Julio Lobo: A colaboração do Projeto WASH foi incrível. Costumo dizer que, com esse novo sistema, implantado com o apoio do WASH, entramos no século 21. O problema é que o único que fazia observação técnica com esse telescópio era eu. Para chegar até ele, tem uma escada muito ruim, e como estou com um problema no joelho, há um bom tempo que não consigo subir a escada para chegar a ele. Até estava vendo a possibilidade de automatizá-lo para que eu pudesse operá-lo a longa distância, o que é comum em grandes observatórios. Mas, como tem muito eucalipto ao redor do Observatório, nossa internet é uma carroça, não funciona.

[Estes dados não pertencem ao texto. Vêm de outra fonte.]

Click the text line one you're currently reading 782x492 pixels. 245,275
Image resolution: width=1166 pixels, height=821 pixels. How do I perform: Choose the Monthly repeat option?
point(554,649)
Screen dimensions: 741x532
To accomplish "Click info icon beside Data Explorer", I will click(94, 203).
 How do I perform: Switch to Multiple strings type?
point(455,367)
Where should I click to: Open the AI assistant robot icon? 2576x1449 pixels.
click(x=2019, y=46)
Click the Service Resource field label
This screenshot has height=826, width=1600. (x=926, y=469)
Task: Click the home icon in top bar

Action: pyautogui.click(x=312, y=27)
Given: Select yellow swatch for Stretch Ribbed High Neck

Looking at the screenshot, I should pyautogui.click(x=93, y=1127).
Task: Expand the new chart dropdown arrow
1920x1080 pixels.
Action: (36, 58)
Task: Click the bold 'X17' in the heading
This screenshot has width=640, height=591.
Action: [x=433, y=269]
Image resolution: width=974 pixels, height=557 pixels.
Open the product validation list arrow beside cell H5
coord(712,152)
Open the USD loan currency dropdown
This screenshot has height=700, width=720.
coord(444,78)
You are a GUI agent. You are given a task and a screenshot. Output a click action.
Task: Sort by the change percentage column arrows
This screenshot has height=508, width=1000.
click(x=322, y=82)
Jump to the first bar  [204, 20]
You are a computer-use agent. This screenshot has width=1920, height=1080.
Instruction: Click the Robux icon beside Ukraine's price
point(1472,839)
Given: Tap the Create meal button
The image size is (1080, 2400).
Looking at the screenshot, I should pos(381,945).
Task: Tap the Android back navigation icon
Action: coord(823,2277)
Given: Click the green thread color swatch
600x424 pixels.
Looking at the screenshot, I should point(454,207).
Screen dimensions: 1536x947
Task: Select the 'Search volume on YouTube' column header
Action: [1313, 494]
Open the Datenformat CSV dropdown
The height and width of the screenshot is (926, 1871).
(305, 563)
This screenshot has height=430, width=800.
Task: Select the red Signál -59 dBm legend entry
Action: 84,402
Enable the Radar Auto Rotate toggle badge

Quando o Observatório recebe um grande fluxo de pessoas, a gente abre esse telescópio ao público – isso já aconteceu algumas vezes. A dificuldade é o acesso a ele. A escada é muito ruim, só pessoas jovens conseguem subir, senhoras e senhores de idade e crianças pequenas ficam receosas. Já solicitamos à prefeitura para fazer uma escada externa, mas não se concretizou. Tenho fotos de arquivo de quando ele estava começando a ser transformado – quer dizer, não o telescópio, mas o sistema de guiagem. O telescópio é da marca Group Mod.128 constituído por dois telescópios. O principal de 0.6m, tipo refletor Cassegrain, e a luneta procuradora 0.08m, instalada na mesma estrutura, com montagem equatorial, abrigado em prédio próprio, com cúpula motorizada de 5.80m de diâmetro.

WASH: Obrigada professor. O senhor gostaria de acrescentar algo mais?

Julio Lobo: Como curiosidade, na Lua todas as crateras têm nome, de cientistas, filósofos…, e temos dois brasileiros que emprestam seus nomes a crateras lunares: na parte visível da Lua tem uma cratera chamada Santos Dumont, em homenagem aos feitos dele. E na parte oculta, tem a cratera Abrahão de Moraes, que foi um professor e um grande cientista e pesquisador. Inclusive, ele dá nome ao Observatório de Valinhos.

Sempre brinco, de uma maneira digamos, esnobe, que na Lua tem uma cratera com o nome de Júlio César, que é meu nome. E tem também uma constelação, chamada Lupus, que é o lobo. Então digo que dou nome a uma cratera na Lua e a uma constelação (risos). Claro que não tem nada a ver comigo.